| ABOUT THIS EXERCISE |
For the listing below, work out how many lines hold the word "marker" and give that number by itself.

| MATERIAL FOR THIS EXERCISE |
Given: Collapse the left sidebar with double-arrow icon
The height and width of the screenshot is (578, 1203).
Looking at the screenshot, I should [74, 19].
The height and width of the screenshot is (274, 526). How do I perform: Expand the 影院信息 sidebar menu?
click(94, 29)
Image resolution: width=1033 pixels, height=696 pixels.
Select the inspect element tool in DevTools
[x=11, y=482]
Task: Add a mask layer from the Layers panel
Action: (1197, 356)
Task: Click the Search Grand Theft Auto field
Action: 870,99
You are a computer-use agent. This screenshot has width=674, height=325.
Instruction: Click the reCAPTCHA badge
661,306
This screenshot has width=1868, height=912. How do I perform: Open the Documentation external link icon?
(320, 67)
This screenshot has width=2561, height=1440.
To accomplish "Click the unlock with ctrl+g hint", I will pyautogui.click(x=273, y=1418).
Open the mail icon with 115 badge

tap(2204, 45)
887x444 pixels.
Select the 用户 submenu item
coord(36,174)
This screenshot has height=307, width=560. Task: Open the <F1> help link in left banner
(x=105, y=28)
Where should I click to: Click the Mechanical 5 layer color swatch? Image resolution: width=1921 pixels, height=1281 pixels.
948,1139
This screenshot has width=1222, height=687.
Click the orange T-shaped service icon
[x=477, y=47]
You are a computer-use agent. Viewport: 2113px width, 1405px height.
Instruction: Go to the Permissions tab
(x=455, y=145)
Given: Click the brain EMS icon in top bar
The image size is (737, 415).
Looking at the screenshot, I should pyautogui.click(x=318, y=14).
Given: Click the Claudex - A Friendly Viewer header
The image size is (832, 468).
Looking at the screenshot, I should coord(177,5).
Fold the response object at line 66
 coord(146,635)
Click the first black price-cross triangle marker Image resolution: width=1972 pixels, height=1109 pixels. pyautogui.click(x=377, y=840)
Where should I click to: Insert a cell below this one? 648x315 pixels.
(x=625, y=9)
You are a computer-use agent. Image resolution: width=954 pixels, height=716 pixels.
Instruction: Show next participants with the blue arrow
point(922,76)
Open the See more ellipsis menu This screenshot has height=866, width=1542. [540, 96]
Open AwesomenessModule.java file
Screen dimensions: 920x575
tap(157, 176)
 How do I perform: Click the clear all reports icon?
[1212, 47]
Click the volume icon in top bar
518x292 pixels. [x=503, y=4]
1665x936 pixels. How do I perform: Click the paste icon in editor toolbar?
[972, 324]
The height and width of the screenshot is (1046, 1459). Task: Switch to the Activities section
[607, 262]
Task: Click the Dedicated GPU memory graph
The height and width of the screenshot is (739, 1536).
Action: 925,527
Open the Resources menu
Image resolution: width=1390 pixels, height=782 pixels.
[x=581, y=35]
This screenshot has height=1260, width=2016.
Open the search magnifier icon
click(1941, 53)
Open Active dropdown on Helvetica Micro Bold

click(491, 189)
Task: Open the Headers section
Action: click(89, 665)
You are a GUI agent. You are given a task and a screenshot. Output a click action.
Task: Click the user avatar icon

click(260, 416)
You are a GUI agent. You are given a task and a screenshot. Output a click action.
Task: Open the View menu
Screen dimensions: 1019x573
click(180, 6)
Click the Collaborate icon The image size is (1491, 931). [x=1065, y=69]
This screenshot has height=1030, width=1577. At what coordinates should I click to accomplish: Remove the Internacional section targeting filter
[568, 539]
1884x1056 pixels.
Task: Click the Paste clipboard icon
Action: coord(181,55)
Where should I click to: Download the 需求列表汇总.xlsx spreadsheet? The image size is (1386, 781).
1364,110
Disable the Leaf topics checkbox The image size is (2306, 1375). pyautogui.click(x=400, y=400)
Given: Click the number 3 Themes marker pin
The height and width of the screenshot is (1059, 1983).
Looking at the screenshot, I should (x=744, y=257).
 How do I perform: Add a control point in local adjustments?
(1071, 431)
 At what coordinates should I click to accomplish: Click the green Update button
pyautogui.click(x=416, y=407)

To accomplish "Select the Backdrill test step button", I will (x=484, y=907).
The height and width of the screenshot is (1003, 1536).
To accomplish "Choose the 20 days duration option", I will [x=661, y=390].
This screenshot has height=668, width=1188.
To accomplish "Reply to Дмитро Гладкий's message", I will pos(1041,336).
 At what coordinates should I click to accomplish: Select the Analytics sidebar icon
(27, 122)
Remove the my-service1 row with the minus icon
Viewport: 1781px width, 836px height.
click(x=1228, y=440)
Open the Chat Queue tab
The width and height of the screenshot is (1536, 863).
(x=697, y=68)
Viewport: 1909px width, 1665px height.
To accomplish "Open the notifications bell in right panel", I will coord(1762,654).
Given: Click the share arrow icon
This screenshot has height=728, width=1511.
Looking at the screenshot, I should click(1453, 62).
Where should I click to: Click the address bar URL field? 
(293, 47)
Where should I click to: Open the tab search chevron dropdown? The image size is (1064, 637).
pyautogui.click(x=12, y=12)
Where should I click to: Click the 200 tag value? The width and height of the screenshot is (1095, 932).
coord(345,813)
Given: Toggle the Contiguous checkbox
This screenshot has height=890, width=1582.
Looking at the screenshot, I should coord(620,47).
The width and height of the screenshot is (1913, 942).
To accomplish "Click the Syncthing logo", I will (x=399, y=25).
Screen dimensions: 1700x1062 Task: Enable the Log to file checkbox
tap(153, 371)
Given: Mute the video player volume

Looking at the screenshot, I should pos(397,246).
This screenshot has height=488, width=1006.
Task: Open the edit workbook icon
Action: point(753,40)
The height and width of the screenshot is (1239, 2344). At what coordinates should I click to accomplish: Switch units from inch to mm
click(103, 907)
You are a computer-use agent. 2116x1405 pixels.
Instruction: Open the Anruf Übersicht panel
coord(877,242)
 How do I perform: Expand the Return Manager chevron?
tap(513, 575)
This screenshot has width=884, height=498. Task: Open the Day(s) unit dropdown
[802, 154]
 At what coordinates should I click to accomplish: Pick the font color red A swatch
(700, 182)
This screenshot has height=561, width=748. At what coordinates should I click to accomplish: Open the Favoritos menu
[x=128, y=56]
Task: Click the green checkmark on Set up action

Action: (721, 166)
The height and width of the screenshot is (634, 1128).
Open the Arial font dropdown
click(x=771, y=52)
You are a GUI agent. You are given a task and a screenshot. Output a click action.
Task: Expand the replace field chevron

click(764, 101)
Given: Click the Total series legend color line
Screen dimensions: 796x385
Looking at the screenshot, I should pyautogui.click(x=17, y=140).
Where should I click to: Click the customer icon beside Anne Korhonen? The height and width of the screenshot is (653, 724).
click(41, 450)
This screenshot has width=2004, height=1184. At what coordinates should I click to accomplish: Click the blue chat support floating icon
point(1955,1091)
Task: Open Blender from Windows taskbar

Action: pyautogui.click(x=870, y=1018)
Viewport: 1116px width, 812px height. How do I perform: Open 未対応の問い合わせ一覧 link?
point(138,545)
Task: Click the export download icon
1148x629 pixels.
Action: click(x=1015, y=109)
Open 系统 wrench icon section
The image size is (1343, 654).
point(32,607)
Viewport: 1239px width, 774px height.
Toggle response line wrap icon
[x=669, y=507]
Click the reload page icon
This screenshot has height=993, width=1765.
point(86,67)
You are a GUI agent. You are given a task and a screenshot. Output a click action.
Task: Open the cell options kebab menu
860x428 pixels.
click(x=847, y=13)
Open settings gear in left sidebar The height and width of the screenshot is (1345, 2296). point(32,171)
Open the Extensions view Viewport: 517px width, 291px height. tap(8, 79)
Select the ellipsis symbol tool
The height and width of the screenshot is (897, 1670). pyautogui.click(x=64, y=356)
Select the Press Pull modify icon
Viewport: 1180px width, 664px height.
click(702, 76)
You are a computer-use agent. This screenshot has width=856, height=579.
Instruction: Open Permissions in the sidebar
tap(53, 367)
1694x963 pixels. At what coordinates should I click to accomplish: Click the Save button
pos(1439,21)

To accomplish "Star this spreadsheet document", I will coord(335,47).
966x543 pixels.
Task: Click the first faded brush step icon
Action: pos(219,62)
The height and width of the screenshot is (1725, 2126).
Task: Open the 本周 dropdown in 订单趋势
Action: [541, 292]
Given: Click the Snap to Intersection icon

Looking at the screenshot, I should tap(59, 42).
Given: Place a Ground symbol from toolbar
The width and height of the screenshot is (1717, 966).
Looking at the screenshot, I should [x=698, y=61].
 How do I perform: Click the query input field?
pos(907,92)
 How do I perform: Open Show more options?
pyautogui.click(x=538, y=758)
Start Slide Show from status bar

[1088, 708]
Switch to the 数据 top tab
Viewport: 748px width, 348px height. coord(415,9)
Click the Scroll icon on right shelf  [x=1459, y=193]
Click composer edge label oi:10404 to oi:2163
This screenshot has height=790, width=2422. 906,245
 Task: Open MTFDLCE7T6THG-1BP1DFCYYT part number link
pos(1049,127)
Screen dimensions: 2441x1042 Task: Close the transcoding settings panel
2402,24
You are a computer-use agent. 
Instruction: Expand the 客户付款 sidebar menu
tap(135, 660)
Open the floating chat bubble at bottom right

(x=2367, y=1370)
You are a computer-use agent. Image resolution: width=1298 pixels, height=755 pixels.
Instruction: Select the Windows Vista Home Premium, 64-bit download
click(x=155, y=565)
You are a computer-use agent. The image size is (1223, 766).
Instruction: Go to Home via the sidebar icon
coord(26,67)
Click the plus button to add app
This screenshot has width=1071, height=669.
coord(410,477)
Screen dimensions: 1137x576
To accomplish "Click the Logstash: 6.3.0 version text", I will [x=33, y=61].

| RESULT |
2